All of the data that appears below is to be given again precisely as written.
☆ ☆ ☆ ☆ ☆
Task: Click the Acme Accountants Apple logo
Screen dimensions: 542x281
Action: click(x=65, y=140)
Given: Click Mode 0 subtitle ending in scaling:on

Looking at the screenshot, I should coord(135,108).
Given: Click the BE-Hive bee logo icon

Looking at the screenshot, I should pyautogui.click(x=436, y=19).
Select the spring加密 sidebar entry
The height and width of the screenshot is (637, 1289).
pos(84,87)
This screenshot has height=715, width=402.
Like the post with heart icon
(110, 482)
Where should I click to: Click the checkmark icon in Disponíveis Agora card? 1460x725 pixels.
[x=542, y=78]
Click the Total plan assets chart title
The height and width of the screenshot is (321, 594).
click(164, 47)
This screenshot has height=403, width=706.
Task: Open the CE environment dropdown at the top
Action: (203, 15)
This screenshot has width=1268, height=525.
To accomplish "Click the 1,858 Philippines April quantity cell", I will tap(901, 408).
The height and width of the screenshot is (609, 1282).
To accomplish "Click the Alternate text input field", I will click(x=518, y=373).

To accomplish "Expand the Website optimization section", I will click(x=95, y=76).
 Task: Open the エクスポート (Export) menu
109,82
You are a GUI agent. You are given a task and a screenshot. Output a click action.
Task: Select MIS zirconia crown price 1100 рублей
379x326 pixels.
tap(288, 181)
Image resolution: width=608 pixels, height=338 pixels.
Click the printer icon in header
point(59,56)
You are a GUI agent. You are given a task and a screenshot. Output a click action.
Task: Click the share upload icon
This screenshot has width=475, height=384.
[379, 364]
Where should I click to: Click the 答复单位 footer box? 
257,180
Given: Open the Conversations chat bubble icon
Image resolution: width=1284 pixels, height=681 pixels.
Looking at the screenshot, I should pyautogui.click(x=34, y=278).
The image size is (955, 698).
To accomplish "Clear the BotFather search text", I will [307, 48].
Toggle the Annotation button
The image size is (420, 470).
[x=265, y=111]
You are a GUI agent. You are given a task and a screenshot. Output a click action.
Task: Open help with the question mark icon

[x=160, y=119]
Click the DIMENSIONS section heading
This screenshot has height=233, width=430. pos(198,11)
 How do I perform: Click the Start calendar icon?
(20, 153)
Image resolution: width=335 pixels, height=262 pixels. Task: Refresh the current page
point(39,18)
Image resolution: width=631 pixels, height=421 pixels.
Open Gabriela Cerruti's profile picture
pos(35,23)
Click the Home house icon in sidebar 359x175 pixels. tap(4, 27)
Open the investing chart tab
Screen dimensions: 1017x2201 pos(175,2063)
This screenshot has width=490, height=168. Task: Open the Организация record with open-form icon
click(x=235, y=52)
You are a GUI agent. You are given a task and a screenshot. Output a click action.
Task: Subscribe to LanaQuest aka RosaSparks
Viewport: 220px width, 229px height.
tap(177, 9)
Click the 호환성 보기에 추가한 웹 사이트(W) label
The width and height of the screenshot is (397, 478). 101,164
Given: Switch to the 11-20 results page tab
☆ ☆ ☆ ☆ ☆
**Task output:**
Task: Click the Acme Accountants Apple logo
Screen dimensions: 542x281
Action: click(x=65, y=140)
Given: Click Mode 0 subtitle ending in scaling:on

Looking at the screenshot, I should coord(135,108).
Given: Click the BE-Hive bee logo icon

Looking at the screenshot, I should pyautogui.click(x=436, y=19).
Select the spring加密 sidebar entry
The height and width of the screenshot is (637, 1289).
pos(84,87)
This screenshot has height=715, width=402.
Like the post with heart icon
(110, 482)
Where should I click to: Click the checkmark icon in Disponíveis Agora card? 1460x725 pixels.
[x=542, y=78]
Click the Total plan assets chart title
The height and width of the screenshot is (321, 594).
click(164, 47)
This screenshot has height=403, width=706.
Task: Open the CE environment dropdown at the top
Action: (203, 15)
This screenshot has width=1268, height=525.
To accomplish "Click the 1,858 Philippines April quantity cell", I will tap(901, 408).
The height and width of the screenshot is (609, 1282).
To accomplish "Click the Alternate text input field", I will click(x=518, y=373).

To accomplish "Expand the Website optimization section", I will click(x=95, y=76).
 Task: Open the エクスポート (Export) menu
109,82
You are a GUI agent. You are given a task and a screenshot. Output a click action.
Task: Select MIS zirconia crown price 1100 рублей
379x326 pixels.
tap(288, 181)
Image resolution: width=608 pixels, height=338 pixels.
Click the printer icon in header
point(59,56)
You are a GUI agent. You are given a task and a screenshot. Output a click action.
Task: Click the share upload icon
This screenshot has width=475, height=384.
[379, 364]
Where should I click to: Click the 答复单位 footer box? 
257,180
Given: Open the Conversations chat bubble icon
Image resolution: width=1284 pixels, height=681 pixels.
Looking at the screenshot, I should pyautogui.click(x=34, y=278).
The image size is (955, 698).
To accomplish "Clear the BotFather search text", I will [307, 48].
Toggle the Annotation button
The image size is (420, 470).
[x=265, y=111]
You are a GUI agent. You are given a task and a screenshot. Output a click action.
Task: Open help with the question mark icon

[x=160, y=119]
Click the DIMENSIONS section heading
This screenshot has height=233, width=430. pos(198,11)
 How do I perform: Click the Start calendar icon?
(20, 153)
Image resolution: width=335 pixels, height=262 pixels. Task: Refresh the current page
point(39,18)
Image resolution: width=631 pixels, height=421 pixels.
Open Gabriela Cerruti's profile picture
pos(35,23)
Click the Home house icon in sidebar 359x175 pixels. tap(4, 27)
Open the investing chart tab
Screen dimensions: 1017x2201 pos(175,2063)
This screenshot has width=490, height=168. Task: Open the Организация record with open-form icon
click(x=235, y=52)
You are a GUI agent. You are given a task and a screenshot. Output a click action.
Task: Subscribe to LanaQuest aka RosaSparks
Viewport: 220px width, 229px height.
tap(177, 9)
Click the 호환성 보기에 추가한 웹 사이트(W) label
The width and height of the screenshot is (397, 478). 101,164
Given: Switch to the 11-20 results page tab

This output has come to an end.